=== Text and element pointing listing ===

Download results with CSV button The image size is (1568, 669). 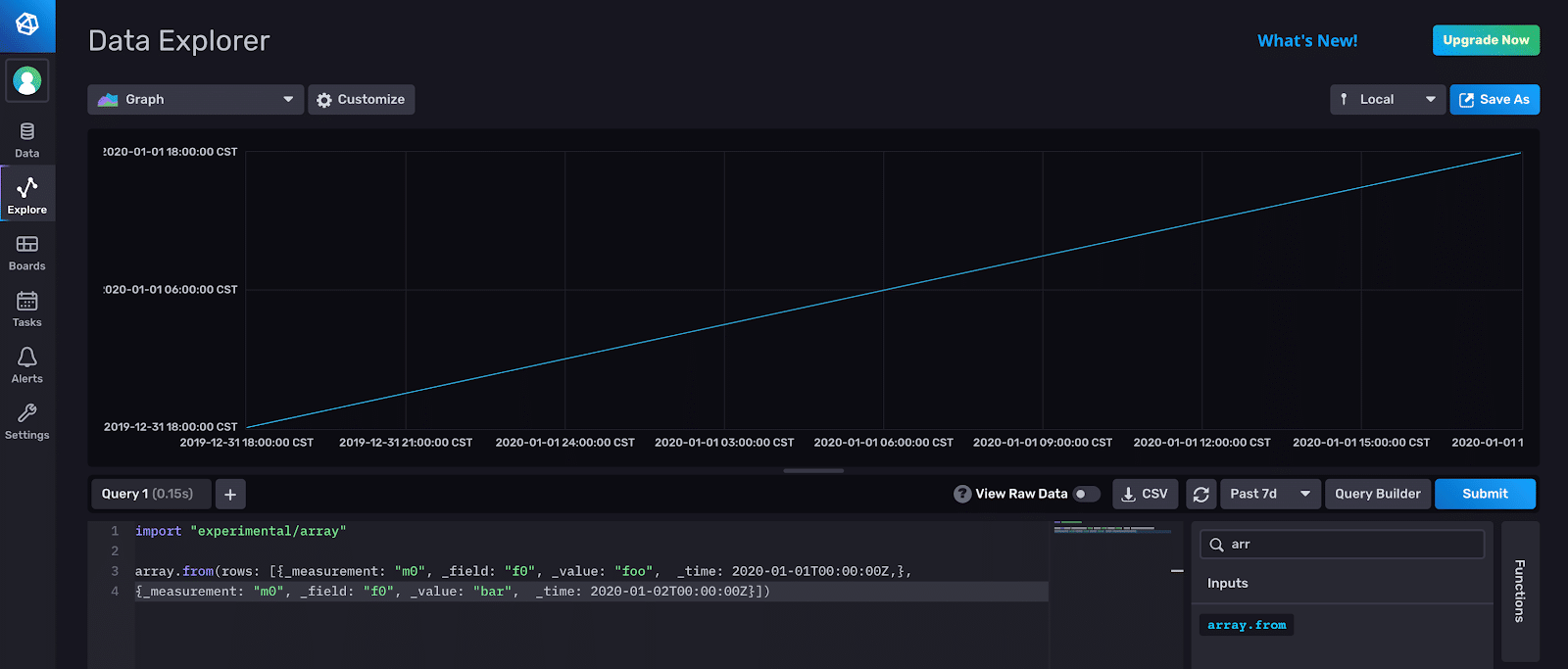1145,495
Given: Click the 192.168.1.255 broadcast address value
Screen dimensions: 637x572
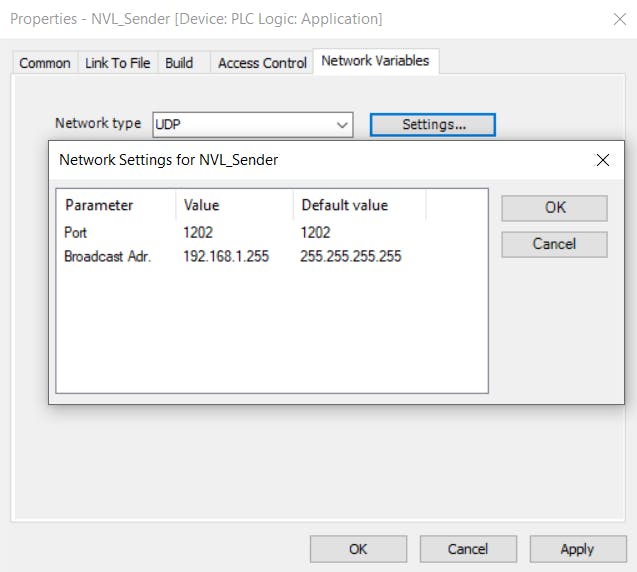Looking at the screenshot, I should click(226, 256).
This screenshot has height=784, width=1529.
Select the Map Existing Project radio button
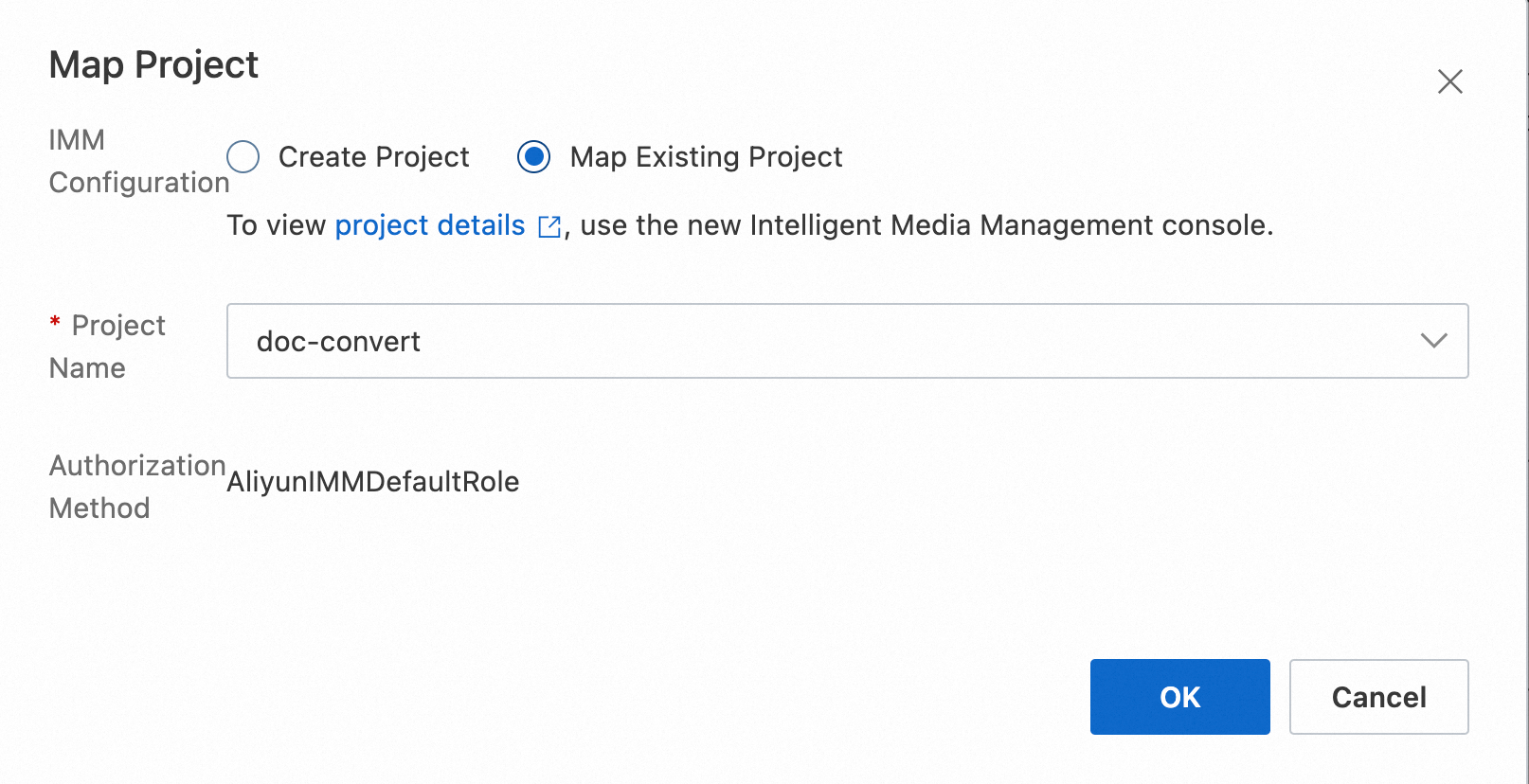point(534,157)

=== Problem to work on ===
Pull out the lines of the listing from the one containing "This screenshot has height=784, width=1529." through the end of the listing, both ends included, and reproduce them word for word. Leave the pictures out of your answer.

=== Answer to the exercise ===
This screenshot has height=784, width=1529.
Select the Map Existing Project radio button
point(534,157)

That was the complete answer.